Requirements: Rewrite the part of the material that opens with the line containing "Where should I" and closes with the line containing "click(145, 405)", swapping "Service" for "Support" and keeping everything else the same. Give only that part, and leave the pictures out.

Items:
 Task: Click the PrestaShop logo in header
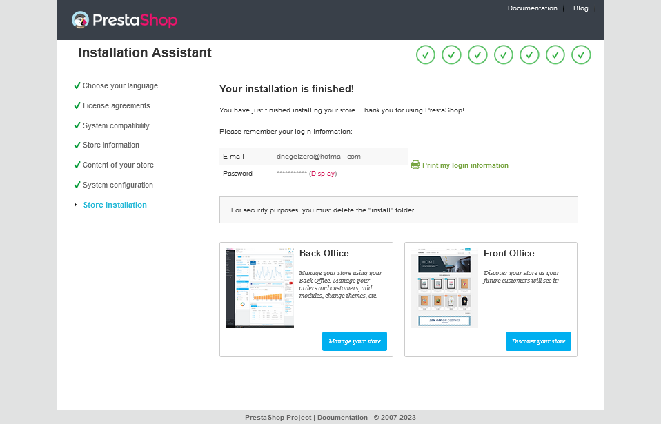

---

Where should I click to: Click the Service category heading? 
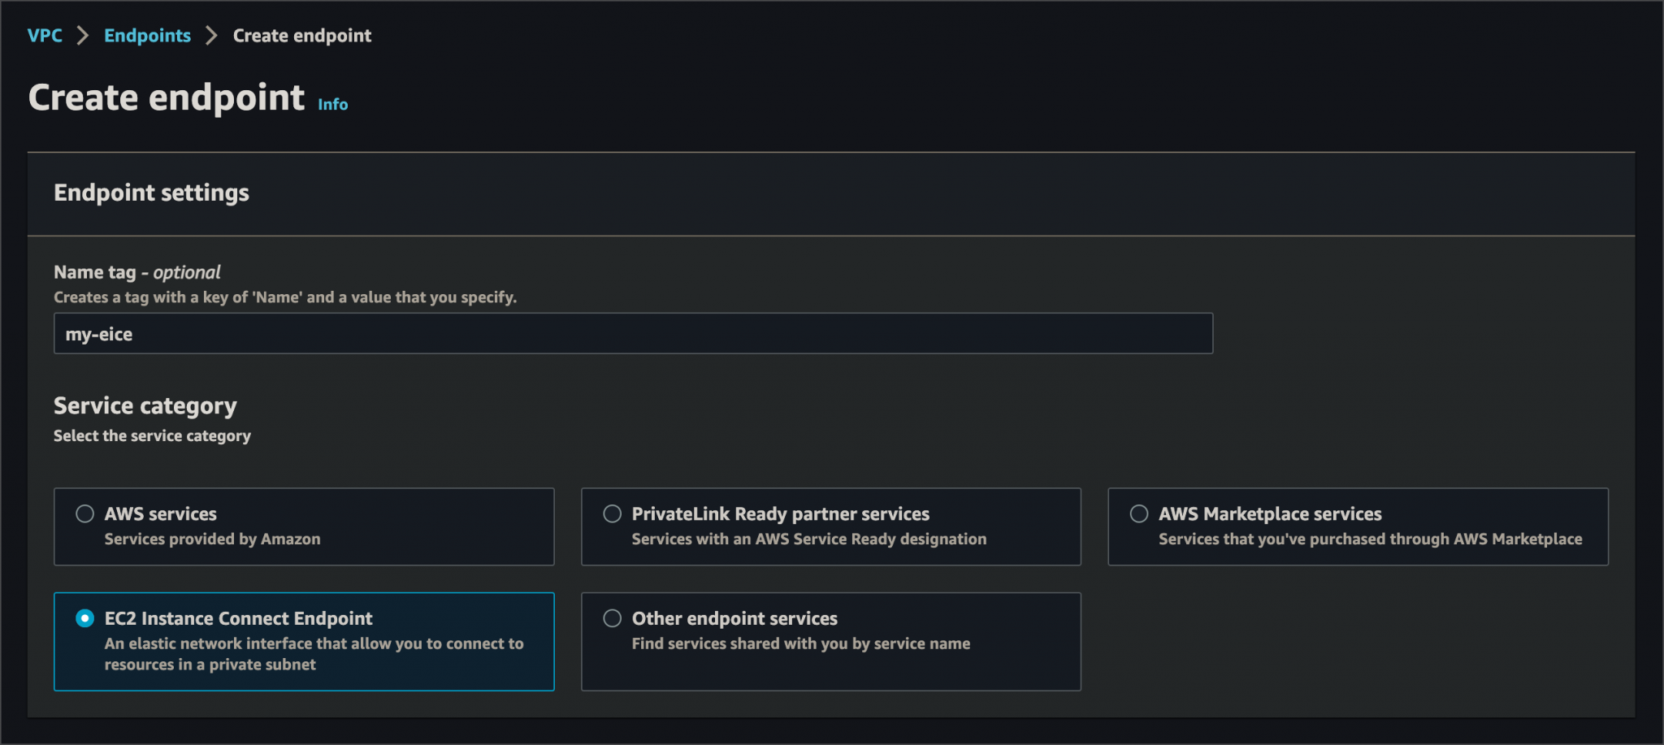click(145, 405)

* * *

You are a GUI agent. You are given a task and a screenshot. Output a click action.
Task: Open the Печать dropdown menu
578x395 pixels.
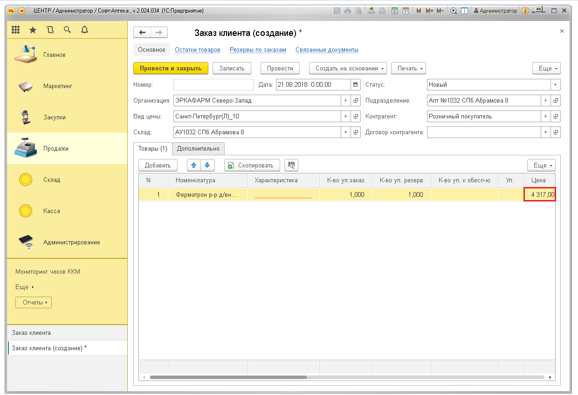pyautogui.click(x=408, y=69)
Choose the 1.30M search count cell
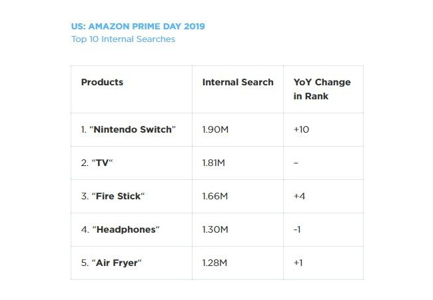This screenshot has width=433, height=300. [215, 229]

Exercise answer:
Where should I click to: Click the Support category heading? 
click(145, 405)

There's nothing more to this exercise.